Lettre ouverte cosignée par Karl Blackburn, président et chef de la direction du CPQ, publiée le 17 mars 2023 dans Les Affaires.
Dans quelques jours à peine, le président des États-Unis Joe Biden sera en visite au Canada pour rencontrer son homologue et discuter des enjeux qui unissent nos deux pays. En période de ralentissement et d’incertitude économique, la fragilité engendrée par l’après COVID-19 et les tensions géopolitiques dans le monde devraient être au cœur des discussions entre le président et le premier ministre.
C’est que l’environnement d’affaires s’est radicalement transformé depuis la dernière fois que le président américain a mis les pieds en sol canadien, en janvier 2021. La guerre en Ukraine n’avait pas encore commencé et la menace de récession était une perspective encore lointaine.
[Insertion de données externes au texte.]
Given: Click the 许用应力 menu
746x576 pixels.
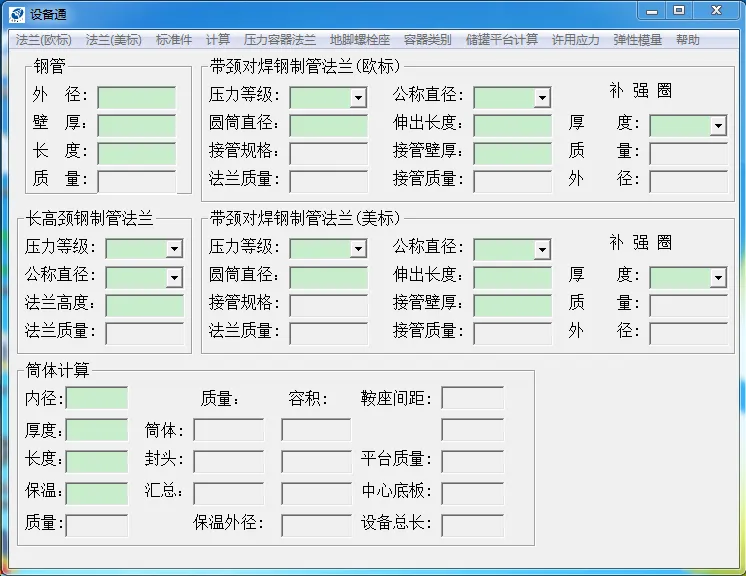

L’Inflation Reduction Act (IRA) n’avait pas encore été adoptée.
Aujourd’hui, le milieu des affaires est inquiet.
L’IRA, une loi massue qui met le pied sur l’accélérateur dans l’investissement dans les technologies vertes, est déjà en train de bousculer les manufacturiers québécois et canadiens. Dans certains cas, ce pourrait être une impulsion bienvenue pour les entreprises d’ici. Dans d’autres cas, elle agit plutôt comme une menace. Elle pourrait faire perdre d’importantes parts de marché à nos employeurs. L’étude de l’Alliance Switch sortie récemment fait justement état des nombreuses conséquences qui attendent l’économie québécoise et canadienne.
M. Trudeau et M. Biden doivent résister au penchant protectionniste. Les discours de fermeture et de repli sur soi sont devenus une tendance en politique, mais ils ne devraient pas venir limiter les échanges entre nos économies si interdépendantes.
Il est vrai que, de part et d’autre de la frontière, la tentation est forte d’adopter des mesures pour privilégier et protéger nos économies respectives.
Par exemple, l’été dernier, le gouvernement Trudeau a instauré un programme d’interdiction d’achat de propriété pour les étrangers pour deux ans. Cette mesure rebute plusieurs travailleurs qualifiés et investisseurs américains qui étaient intéressés à venir ici et à stimuler notre marché du travail.
Il faut non seulement qu’on reste ouvert au commerce international, mais qu’on renforce nos liens économiques.
Nous avons l’opportunité par exemple de créer un corridor nord-est dans la production de semi-conducteurs. Il y a une manière de conjuguer nos forces et nos expertises pour diminuer notre dépendance à la production asiatique.
Il faut également rapprocher nos chaînes d’approvisionnement pour qu’elles soient plus résilientes et plus nord-américaines.
Le prochain budget du gouvernement du Canada devra tenir compte de tous ces éléments, car nous sommes à la croisée des chemins.
Signataires
Michel Belval, président de la Chambre de commerce américaine au Québec (AmCham)
Karl Blackburn, président et chef de la direction du CPQ.